Information given: Begin
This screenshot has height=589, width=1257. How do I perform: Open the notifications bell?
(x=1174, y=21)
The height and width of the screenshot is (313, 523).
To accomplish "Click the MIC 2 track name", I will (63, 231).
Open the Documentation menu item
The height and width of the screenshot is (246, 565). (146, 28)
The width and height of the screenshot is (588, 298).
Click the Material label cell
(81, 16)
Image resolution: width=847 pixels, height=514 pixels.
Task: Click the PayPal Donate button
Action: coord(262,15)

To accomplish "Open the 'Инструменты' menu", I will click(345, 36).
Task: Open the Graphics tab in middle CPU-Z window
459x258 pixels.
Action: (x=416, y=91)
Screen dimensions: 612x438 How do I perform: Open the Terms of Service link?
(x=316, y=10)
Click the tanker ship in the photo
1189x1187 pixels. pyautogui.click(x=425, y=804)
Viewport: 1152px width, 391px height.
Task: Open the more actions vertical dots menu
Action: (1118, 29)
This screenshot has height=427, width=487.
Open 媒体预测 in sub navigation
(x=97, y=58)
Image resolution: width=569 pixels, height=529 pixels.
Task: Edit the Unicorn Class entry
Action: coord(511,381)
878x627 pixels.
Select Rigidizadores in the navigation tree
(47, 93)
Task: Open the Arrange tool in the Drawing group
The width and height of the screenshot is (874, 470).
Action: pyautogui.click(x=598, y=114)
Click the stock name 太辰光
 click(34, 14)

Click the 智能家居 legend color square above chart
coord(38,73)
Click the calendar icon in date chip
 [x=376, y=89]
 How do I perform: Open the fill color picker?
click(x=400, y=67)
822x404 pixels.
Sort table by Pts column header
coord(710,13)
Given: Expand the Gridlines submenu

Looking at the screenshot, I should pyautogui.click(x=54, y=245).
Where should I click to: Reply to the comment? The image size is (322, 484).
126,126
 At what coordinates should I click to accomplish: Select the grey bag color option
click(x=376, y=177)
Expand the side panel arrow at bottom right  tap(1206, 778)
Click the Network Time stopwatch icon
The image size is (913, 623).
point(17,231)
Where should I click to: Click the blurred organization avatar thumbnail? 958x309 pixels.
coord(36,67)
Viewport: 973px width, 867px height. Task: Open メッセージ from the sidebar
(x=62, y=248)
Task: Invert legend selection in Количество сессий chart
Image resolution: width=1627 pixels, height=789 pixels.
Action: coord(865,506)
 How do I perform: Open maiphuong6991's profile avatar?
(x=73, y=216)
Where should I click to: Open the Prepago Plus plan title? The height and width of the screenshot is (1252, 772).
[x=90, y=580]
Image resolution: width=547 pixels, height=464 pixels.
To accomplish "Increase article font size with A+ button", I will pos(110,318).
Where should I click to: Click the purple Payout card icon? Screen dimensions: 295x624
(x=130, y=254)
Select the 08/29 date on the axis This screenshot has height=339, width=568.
Information given: End
**What to do**:
Every record above should be output exactly.

**Solution**:
This screenshot has height=589, width=1257. How do I perform: Open the notifications bell?
(x=1174, y=21)
The height and width of the screenshot is (313, 523).
To accomplish "Click the MIC 2 track name", I will (63, 231).
Open the Documentation menu item
The height and width of the screenshot is (246, 565). (146, 28)
The width and height of the screenshot is (588, 298).
Click the Material label cell
(81, 16)
Image resolution: width=847 pixels, height=514 pixels.
Task: Click the PayPal Donate button
Action: coord(262,15)

To accomplish "Open the 'Инструменты' menu", I will click(345, 36).
Task: Open the Graphics tab in middle CPU-Z window
459x258 pixels.
Action: (x=416, y=91)
Screen dimensions: 612x438 How do I perform: Open the Terms of Service link?
(x=316, y=10)
Click the tanker ship in the photo
1189x1187 pixels. pyautogui.click(x=425, y=804)
Viewport: 1152px width, 391px height.
Task: Open the more actions vertical dots menu
Action: (1118, 29)
This screenshot has height=427, width=487.
Open 媒体预测 in sub navigation
(x=97, y=58)
Image resolution: width=569 pixels, height=529 pixels.
Task: Edit the Unicorn Class entry
Action: coord(511,381)
878x627 pixels.
Select Rigidizadores in the navigation tree
(47, 93)
Task: Open the Arrange tool in the Drawing group
The width and height of the screenshot is (874, 470).
Action: pyautogui.click(x=598, y=114)
Click the stock name 太辰光
 click(34, 14)

Click the 智能家居 legend color square above chart
coord(38,73)
Click the calendar icon in date chip
 [x=376, y=89]
 How do I perform: Open the fill color picker?
click(x=400, y=67)
822x404 pixels.
Sort table by Pts column header
coord(710,13)
Given: Expand the Gridlines submenu

Looking at the screenshot, I should pyautogui.click(x=54, y=245).
Where should I click to: Reply to the comment? The image size is (322, 484).
126,126
 At what coordinates should I click to accomplish: Select the grey bag color option
click(x=376, y=177)
Expand the side panel arrow at bottom right  tap(1206, 778)
Click the Network Time stopwatch icon
The image size is (913, 623).
point(17,231)
Where should I click to: Click the blurred organization avatar thumbnail? 958x309 pixels.
coord(36,67)
Viewport: 973px width, 867px height. Task: Open メッセージ from the sidebar
(x=62, y=248)
Task: Invert legend selection in Количество сессий chart
Image resolution: width=1627 pixels, height=789 pixels.
Action: coord(865,506)
 How do I perform: Open maiphuong6991's profile avatar?
(x=73, y=216)
Where should I click to: Open the Prepago Plus plan title? The height and width of the screenshot is (1252, 772).
[x=90, y=580]
Image resolution: width=547 pixels, height=464 pixels.
To accomplish "Increase article font size with A+ button", I will pos(110,318).
Where should I click to: Click the purple Payout card icon? Screen dimensions: 295x624
(x=130, y=254)
Select the 08/29 date on the axis This screenshot has height=339, width=568.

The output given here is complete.